* begin *

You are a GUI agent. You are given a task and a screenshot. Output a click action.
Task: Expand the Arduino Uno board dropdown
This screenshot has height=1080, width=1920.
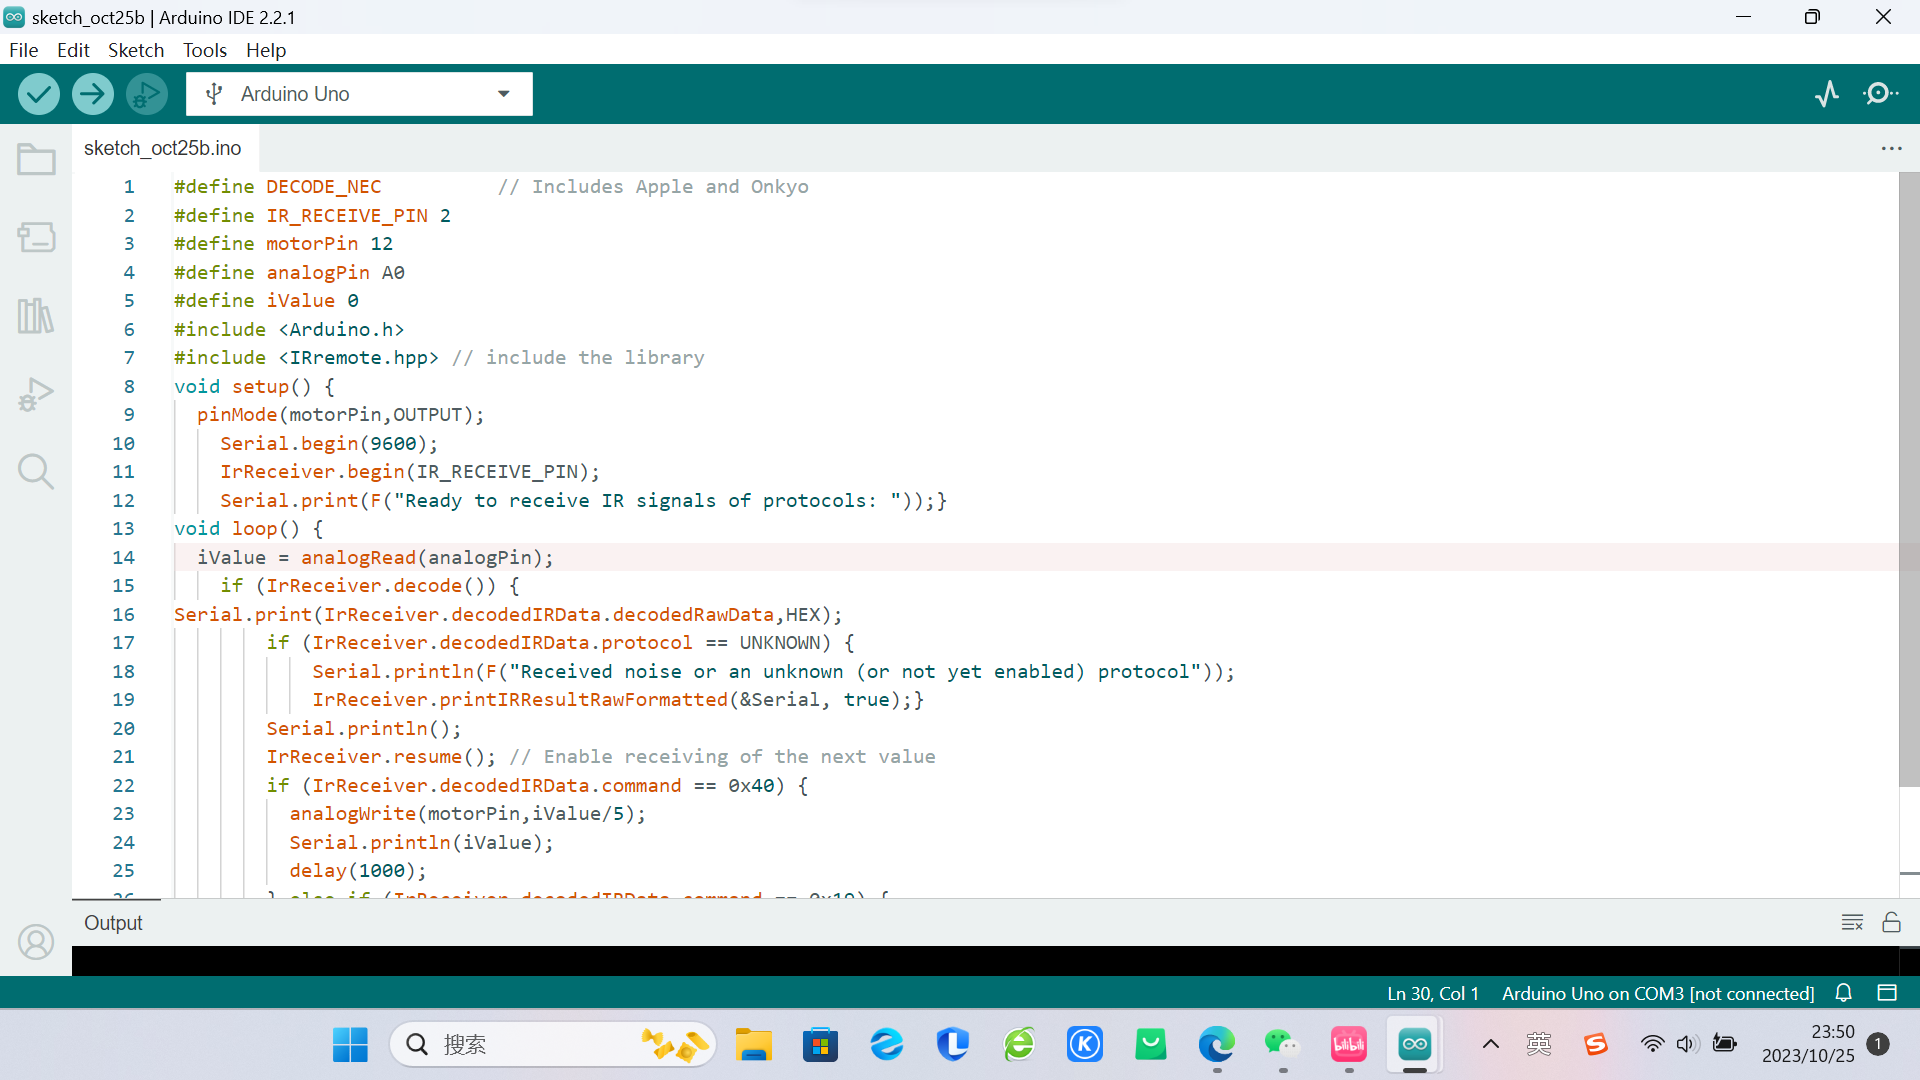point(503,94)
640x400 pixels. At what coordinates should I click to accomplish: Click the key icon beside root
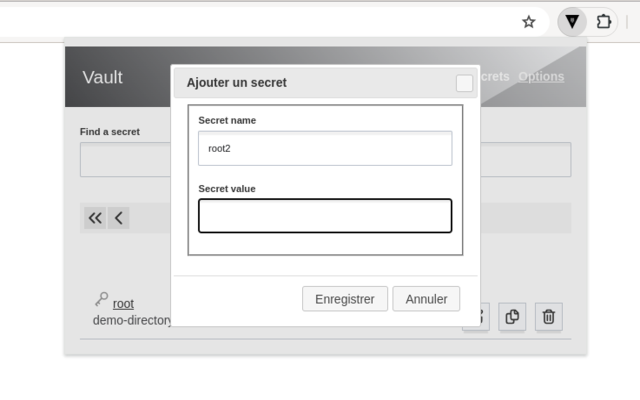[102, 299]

* end *

[THE REQUEST]
Quote every item above word for word, and leave out the pictures.

[THE RESULT]
You are a GUI agent. You are given a task and a screenshot. Output a click action.
Task: Expand the Arduino Uno board dropdown
This screenshot has height=1080, width=1920.
point(503,94)
640x400 pixels. At what coordinates should I click to accomplish: Click the key icon beside root
[102, 299]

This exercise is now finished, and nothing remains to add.